PROBLEM TO WORK ON: Return the lines below that contain "Toggle".

SUPPLIED MATERIAL:

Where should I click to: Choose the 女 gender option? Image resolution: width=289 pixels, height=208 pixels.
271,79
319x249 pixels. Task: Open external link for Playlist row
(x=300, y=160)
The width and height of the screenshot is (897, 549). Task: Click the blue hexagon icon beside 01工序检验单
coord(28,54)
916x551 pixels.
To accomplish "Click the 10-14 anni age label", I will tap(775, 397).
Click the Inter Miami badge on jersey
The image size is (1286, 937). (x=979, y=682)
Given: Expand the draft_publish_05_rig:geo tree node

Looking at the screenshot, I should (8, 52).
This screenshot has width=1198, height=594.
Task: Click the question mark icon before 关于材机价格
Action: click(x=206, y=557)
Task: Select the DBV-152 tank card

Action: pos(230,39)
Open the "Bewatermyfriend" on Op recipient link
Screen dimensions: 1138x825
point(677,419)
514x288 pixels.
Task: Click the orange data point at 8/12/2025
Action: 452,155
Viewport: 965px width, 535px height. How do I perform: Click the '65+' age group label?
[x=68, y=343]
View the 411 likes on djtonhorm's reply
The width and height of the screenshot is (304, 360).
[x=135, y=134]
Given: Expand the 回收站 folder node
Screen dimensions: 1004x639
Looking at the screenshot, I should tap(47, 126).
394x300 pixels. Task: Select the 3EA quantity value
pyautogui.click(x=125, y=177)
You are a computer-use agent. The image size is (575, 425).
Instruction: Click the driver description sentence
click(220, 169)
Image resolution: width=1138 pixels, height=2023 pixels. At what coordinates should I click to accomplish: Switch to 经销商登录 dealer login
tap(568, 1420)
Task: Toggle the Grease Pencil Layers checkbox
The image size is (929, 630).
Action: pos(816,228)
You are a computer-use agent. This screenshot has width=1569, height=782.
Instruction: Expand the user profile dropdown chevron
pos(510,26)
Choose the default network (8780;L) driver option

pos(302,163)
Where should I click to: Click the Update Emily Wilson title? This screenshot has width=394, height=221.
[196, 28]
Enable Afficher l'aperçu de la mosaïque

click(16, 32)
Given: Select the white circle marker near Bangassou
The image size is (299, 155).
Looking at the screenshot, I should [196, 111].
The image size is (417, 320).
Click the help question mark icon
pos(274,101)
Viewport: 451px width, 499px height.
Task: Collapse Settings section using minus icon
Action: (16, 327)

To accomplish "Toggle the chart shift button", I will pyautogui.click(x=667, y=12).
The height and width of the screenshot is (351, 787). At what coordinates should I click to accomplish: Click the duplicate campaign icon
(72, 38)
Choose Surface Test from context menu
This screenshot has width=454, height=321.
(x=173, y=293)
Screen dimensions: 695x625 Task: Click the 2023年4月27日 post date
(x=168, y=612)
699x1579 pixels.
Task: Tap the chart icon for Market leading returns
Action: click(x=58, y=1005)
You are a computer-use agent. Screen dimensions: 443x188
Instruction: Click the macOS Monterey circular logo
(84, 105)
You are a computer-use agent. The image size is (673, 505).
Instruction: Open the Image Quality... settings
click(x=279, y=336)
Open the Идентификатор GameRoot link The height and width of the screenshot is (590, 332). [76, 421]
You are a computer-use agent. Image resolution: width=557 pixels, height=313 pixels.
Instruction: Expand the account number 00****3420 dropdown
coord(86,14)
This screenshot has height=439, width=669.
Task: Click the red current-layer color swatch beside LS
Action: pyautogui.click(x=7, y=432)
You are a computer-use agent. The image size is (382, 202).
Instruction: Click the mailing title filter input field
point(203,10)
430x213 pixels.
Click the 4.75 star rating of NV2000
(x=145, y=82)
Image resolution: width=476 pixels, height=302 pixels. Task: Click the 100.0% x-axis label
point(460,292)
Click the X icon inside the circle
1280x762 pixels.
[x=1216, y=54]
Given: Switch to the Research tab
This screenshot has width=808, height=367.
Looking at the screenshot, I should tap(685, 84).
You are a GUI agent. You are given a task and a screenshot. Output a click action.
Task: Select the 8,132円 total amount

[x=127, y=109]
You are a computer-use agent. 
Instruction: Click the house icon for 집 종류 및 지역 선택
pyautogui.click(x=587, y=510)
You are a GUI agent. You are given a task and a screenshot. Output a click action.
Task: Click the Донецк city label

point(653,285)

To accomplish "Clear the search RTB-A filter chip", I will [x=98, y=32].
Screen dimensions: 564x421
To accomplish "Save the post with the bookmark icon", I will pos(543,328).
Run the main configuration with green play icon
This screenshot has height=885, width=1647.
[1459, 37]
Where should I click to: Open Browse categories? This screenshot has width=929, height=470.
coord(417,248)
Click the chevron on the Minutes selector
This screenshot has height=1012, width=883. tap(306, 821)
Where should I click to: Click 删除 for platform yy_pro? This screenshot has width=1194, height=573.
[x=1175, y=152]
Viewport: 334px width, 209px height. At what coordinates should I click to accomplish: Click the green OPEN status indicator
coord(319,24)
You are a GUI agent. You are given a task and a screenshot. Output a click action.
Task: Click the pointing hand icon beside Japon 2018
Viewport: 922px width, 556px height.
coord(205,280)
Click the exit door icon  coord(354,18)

ANSWER SPACE:
Task: Toggle the Grease Pencil Layers checkbox
To accomplish "Toggle the chart shift button", I will pyautogui.click(x=667, y=12).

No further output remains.